Okay, I did a search for the legality of OpenTTD and found nothing. I also looked over the letter of the law and I beleive OpenTTD is perfectly legal under a couple of conditions:
1) It must always remain Freeware
2) You must tell Chris Sawyer about it... (?)
3) You must classify it as a fan-game, this way you can steal all the graphics and sounds that you'd like!
Anyone else know anything about this or want to argue?
ConductorBob wrote:I also looked over the letter of the law and I beleive OpenTTD is perfectly legal under a couple of conditions....
not really ... 'using' newest law from EU it is illegal (and TTDPatch is somewhere between legality/illegality) ... however I doubt anyone will be interested in it until in will bother the company that got TT(D) rights (Atari, I suppose)
This has been brought up before. no one is really sure if it's legal or not as the code is just converted to C# or C++ but the more the code is changed (to include new stuff) the more legal it will be
I agree, who cares, lets just go on. If they cared we would probbaly have heard a long time ago, and it's not like there is any real liklyhood of a company filing legal action against anyone involved in the project without giving a chance to simply abandon the project (sueing a private individual making a free game doesn't really acomplish that much, and can get very expensive).
Good old arguements, See i agree its legal, as long as you dont take some major things, like train names and maybe music... If anyone has a box that the game came in, look on the bottom, that would really solve all problems.
On the bottom it has to say what items are Trademarks? Anyone got a box?
In the US it is legal, for no one has actively kept the TTD copyright, nor trademark. Also, no one in the US government would give a ___, for Atari doesn't lose money - they aren't making the game!
I don't know for other countries, but in Switzerland, computer programs are treated exactly the same as litterary works regarding Intellectual Property....
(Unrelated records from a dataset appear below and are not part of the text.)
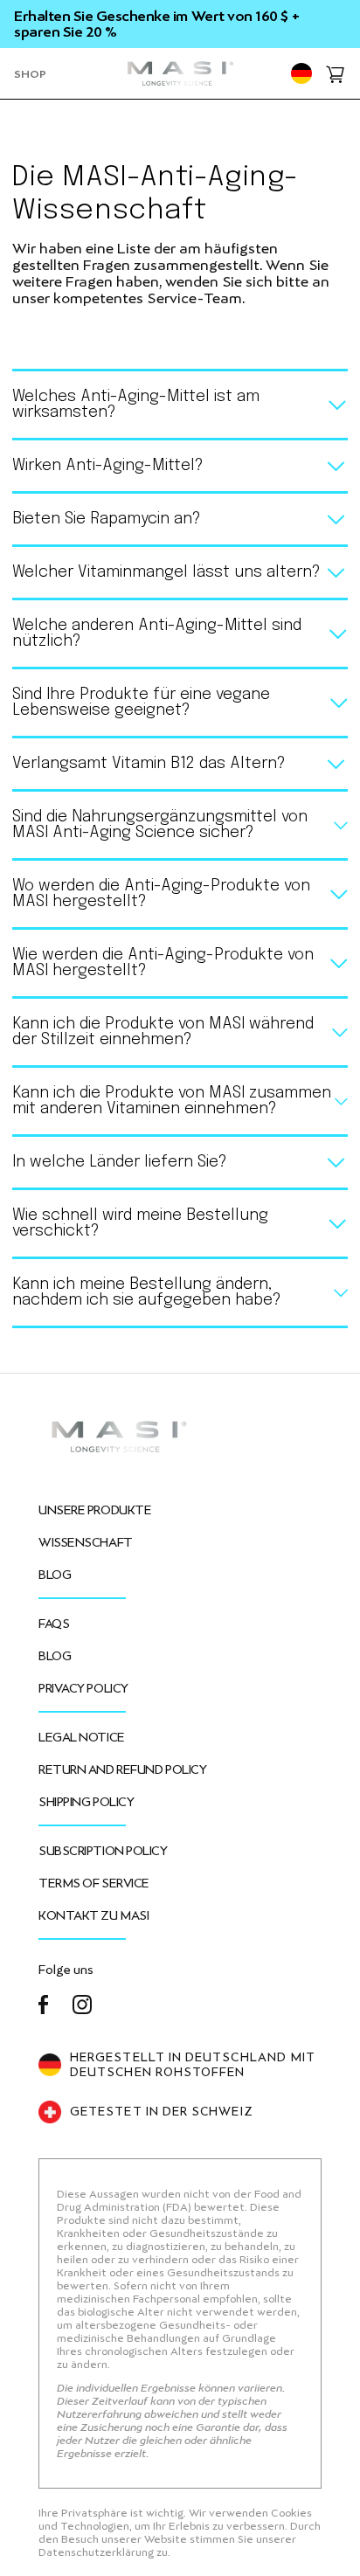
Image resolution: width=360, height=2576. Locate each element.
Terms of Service (93, 1883)
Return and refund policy (122, 1769)
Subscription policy (103, 1851)
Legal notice (81, 1737)
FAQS (53, 1624)
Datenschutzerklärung (97, 2552)
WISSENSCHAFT (85, 1542)
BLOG (54, 1575)
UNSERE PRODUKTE (94, 1510)
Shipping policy (86, 1802)
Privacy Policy (83, 1688)
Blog (54, 1656)
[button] (30, 73)
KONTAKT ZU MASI (93, 1915)
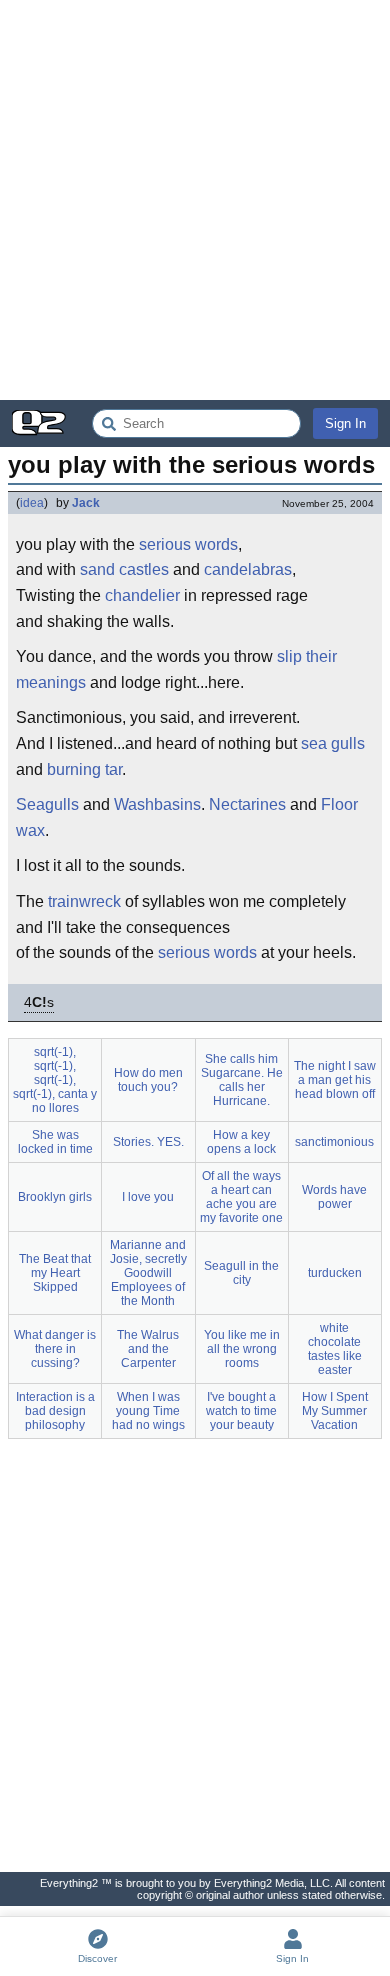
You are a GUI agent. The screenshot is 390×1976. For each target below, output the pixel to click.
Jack (86, 503)
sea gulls (333, 743)
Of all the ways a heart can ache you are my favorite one (241, 1197)
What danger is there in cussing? (55, 1349)
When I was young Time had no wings (148, 1411)
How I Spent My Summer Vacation (335, 1411)
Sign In (345, 423)
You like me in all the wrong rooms (242, 1349)
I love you (148, 1197)
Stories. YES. (148, 1142)
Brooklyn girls (55, 1197)
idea (32, 503)
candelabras (248, 569)
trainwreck (84, 901)
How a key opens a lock (241, 1142)
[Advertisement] (195, 200)
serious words (188, 544)
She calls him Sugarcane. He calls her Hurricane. (242, 1080)
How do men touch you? (148, 1080)
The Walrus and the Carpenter (148, 1349)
So basically, if the interface is changed sufficiently so that it cannot be said to have been concieved by it's original author, it cannot be considered as a violation of the Intellectual property.
No protection is granted for the "inner workings" or "concept" or anything, just the GUI.
So I guess openTTD in it's current state falls under exactly the same law than a Spanish translation of an English book IMO
@edk256: for what I know, you do not have to actively keep a copyright. Copyrights are implicit, As soon as you produce something, it falls under your copyright. I think that any copyright expires 50 years after the death of the author. (we might not want to wait that long)
ChrisCF wrote:No, 50 years after it is first issued in fixed form. Hence, 1984 is out of copyright these days, and you should be able to find it on Gutenberg.
70 years from the death ot the author. 50 years from death is Berne convention, and the UK (along with many other countries) has extended this. In the case of corporations, it is more complicated, hence Disney still having rights to Mickey Mouse...
Either way, doesn't apply to OTTD as the original author is still alive...
1984 was a book written by George Orwell, first published in 1948.
Hmm... looking at it in more depth, it breaks down as follows:
Copyright:
* Literary, musical, artistic, dramatic works: author's death + 70.
* Film: latest death of (directory, screenwriter, composer) + 70.
* Sound recordings: first publication + 50.
Special case: "Copyright on works which inspire related merchandise such as cloting or toys expires after 25 years." So if Star Wars were made in the UK, it would be out of copyright by 1998.
For some cases, you have only design right which expires at the first of:
* 15 years after publication
* 10 years after first commercial use
* OTTD is illegal. It originated as a straight port from TTD
* TTDPatch is legal. For all intents and purposes, it is a trainer, which I believe is legal if it does not modify the stored program on disk.
In my opinion its legal till Atari deliver a writ to me. And theres really a snowballs chance in hell of that happening. Its not like OpenTTD has gone unnoticed, its been mentioned in two SourceForge Sitewide Updates, and has been on OSNews, SkyOS's official site, some BeOS sites, and feck knows what else. I think Atari know and don't care. Its not like Chris Sawyer owns the game anymore anyway.
MYOB wrote:In my opinion its legal till Atari deliver a writ to me.
Last year, I parked in a disabled spot every day for two weeks (purely as an experiment to prove a point) and didn't receive any parking tickets. Does that make it legal?
You kill someone and escape the country. Does that somehow make murder legal?
We are looking at FACT, not OPINION here. You might be of the opinion that it is legal, but the fact remains that it is ILLEGAL. Many people forget that most uses of the "record" button on a VCR are illegal. The fact that nobody is pursued for it does not change the fact that it's illegal.